米国の最低賃金引上げの経済効果やいかに?

先週金曜日3月1日付けで、みずほリサーチ&テクノロジーズから「米国: 最低賃金引き上げの経済効果」と題するリポートが明らかにされています。今年2024年から州別の最低賃金が22州で引き上げられ、今年の個人消費を70億ドル押し上げる効果がある、と試算しています。リポートからいくつかグラフを引用しつつ簡単に取り上げておきたいと思います。

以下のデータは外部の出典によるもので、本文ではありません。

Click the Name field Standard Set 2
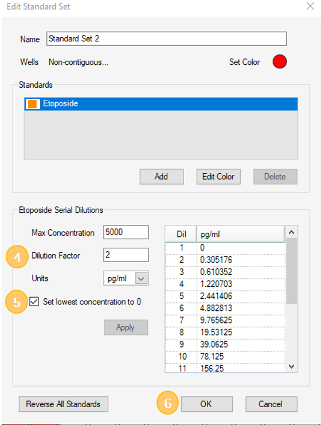 pos(166,38)
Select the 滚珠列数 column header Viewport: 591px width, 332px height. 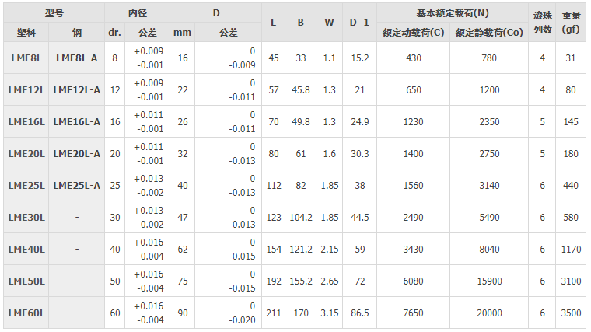543,23
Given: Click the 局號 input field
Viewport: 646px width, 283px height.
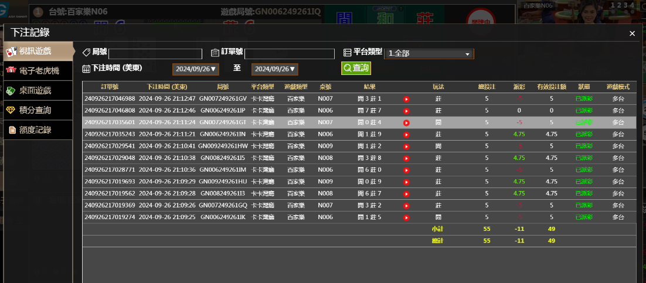Looking at the screenshot, I should [155, 54].
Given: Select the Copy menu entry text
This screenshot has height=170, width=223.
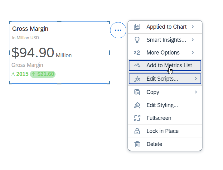Looking at the screenshot, I should [x=153, y=92].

まず、リポートにあるように、米国では公正労働基準法に基づいて連邦政府が設定する連邦最低賃金があるのですが、2009年から時給7.25ドルで据え置かれたままとなっており、実体的には各州政府の定める最低賃金が適用されているケースが多くなっています。というのは、連邦政府の最低賃金と州政府が独自に定めている最低賃が異なる場合、高い方が適用されるからです。州政府の最低賃金は2010年以降も多くの州で継続的に引き上げられてきており、今年2024年1月1日には22州が引き上げを実施し、就業者数で加重平均した各州の最低賃金は時給で11.28ドルに達しています。リポートから 最低賃金引上げの影響を受ける労働者数 のグラフを引用すると以下の通りです。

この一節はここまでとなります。